Martha Jones, a veteran of 35 planning sessions, said she has lived on the Southside since 1947, the same year “some idiot in government decided to take these streets and change them to one-way streets.” 

Making them two-way streets again, she said, would ease traffic on congested neighborhood streets. 

“Please, let’s go back to when we all had brains,” she urged. 

“Superficial and negligent,” said Doris Willingham, who charged that the review didn’t adequately address the impacts of major development projects by UC Berkeley. 

Sharon Hudson said she was concerned that responsibility for the plan had been given to a newly hired planner, Elizabeth Greene. “It would be nice to be able to talk to somebody at the planning department who has been around for a while,” she said. 

It was Hudson who first raised the issue of extending the comment period. She said she was especially concerned about the potential impact of the density bonus on the plan’s projections of future growth. 

“Something’s really wrong here,” said Doug Buckwald, another area resident, who called the DEIR “a leftover piece of chaff, an obsolete document which should be discarded.” 

“I’m practically in tears,” said Janice Thomas, who lives on Panoramic Hill above the Southside Plan area. She cited a list of major changes that have come down since the plan was created, including those outlined in UC Berkeley’s Long Range Development Plan 2020 (LRDP) and the stadium-area Southeast Campus Integrated Projects (SCIP) as well as BRT. 

“At the very least, I hope you will ask for an extension of the public comment period,” she said. 

It was commissioner Susan Wengraf who moved to extend the comment period, receiving a second from Gene Poschman. 

City Planning and Development Director Dan Marks said the issue for the commission was whether or not the plan’s DEIR adequately evaluated its impacts, adding that discussion of the DEIR was not the same as discussing the plan itself. 

“How can we evaluate the EIR when things have happened since that didn’t exist in the plan?” asked Commission Chair James Samuels? 

But Marks said the DEIR did take into account the impacts of the new university projects, BRT and the Lawrence Berkeley National Laboratory’s recently issued LRDP. 

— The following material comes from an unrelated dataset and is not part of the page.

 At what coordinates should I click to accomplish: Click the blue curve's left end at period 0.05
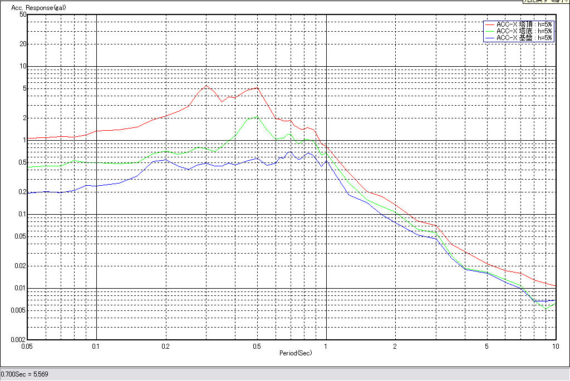click(x=28, y=192)
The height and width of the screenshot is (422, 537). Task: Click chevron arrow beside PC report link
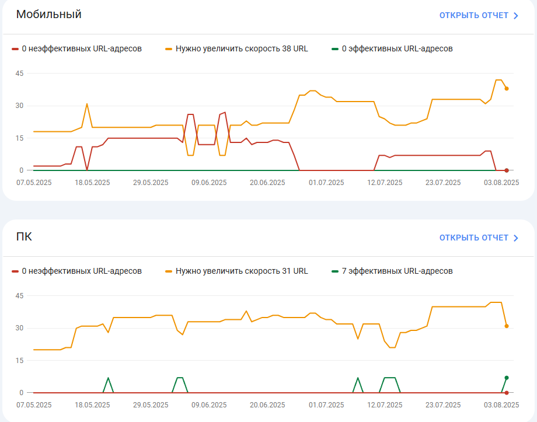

“The EIR evaluated everything mentioned this evening,” he said, adding that one reason preparation took so long was because of the lengthy time AC Transit spent coming up with a BRT proposal. 

Commissioner Larry Gurley said he was concerned that the plan itself didn’t address subsequently changed conditions, but Judith Malamut, the LSA principal in charge of preparing the DEIR, said the document did take into account “all the individual developments since the plan was prepared.” 

Marks said commissioners had the option of deciding whether the DEIR was adequately prepared, and then if they chose to change the plan itself, “we will have to decide whether the EIR adequately addresses” the changes. 

In the end, commissioners voted unanimously to add 45 days to the public comment period. 

Marks said the planning department would make computer CD versions of the DEIR available for $5 or free for those who couldn’t afford them. 

The document is posted online along with the plan itself at www.cityofberkeley.info/ContentDisplay.aspx?id=420. 

 

Downtown Plan 

Because of the late hour, commissioners voted to delay deliberations on the proposed economic development section of the Downtown Area Plan, though planner Matt Taecker was given time to discuss how the staff had revised the document prepared by the citizen Downtown Area Plan Advisory Committee (DAPAC). 

The new plan, mandated in a legal settlement between the city and UC Berkeley, defines the parameters of growth and change in an expanded downtown area. 

While Taecker said most of the changes were made to clarify language and eliminate redundancies, at least two DAPAC members who also serve on the Planning Commission were shaking their heads well before he finished.